1. Humana Gold Plus H5619-021 (HMO)

With an overall rating of 4, the plan is offered at a monthly premium of $0. The plan does not have a monthly deductible and an out of pocket maximum of $990 for in-network providers. You do not have to pay any copay while visiting your primary health care provider. The plan covers prescription drug coverage with a deductible of $0. For generic and brand name drugs you have to pay a coinsurance of 5%. The plan also covers cardiac and pulmonary rehabilitation services, occupational therapy services, physical therapy services as well as speech therapy services at 20% coinsurance. Along with covering up to 40 meals over a span of 20 days, acupuncture services are also included in the plan.

2. Humana Honor (HMO)

With an overall rating of 4, the plan is offered at a monthly premium of $0. The plan has no monthly deductible and a maximum out of pocket expense of $6700 for in-network providers. The plan also pays for your inpatient hospital stays including both acute as well as psychiatric hospitals. You have to pay a copay of $20 every time you visit your primary health care provider and a copay of $50 for a specialist. The plan covers annual lab tests as well as radiology tests like CT scans and MRI scans, with a payable coinsurance of 20%. The plan also covers home health care, preventive services, and skilled nursing facility as well. At a coinsurance of 20%, you can avail chiropractic services through this plan. However, this plan does not include fitness benefits or prescription drug coverage, and you have to enrol into a separate part D program to get your medicines covered.

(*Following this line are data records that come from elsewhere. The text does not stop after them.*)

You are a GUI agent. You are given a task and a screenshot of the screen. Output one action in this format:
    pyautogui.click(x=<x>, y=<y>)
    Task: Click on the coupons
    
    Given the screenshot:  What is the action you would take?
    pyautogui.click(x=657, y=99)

3. Humana Value Plus H5619-037 (HMO)

With an overall rating of 4, the plan is offered by Humana at a monthly premium of $16.80. The plan charges medicare defined part B annual deductible, and an out of pocket maximum of $6700. This health maintenance organisation plan helps you choose your primary care provider inside the network. This provider would have an overall picture of your health. In this plan, you do not have to pay any copay while visiting your primary care provider or any special care provider inside your network. The plan covers your prescription drug services as well, without a deductible amount of $435, along with covering urgently needed services at a $0 copay. The plan also covers oral exams, prophylaxis, dental x-rays, non-routine services, restorative services, endodontics, extractions, prosthodontics, surgeries, eyewear, eyeglasses, contact lenses, glaucoma screening, hearing aids, hearing exams, over the counter benefits, fitness benefits, and transportation services as well. You get 36 trips a year to your local health providers.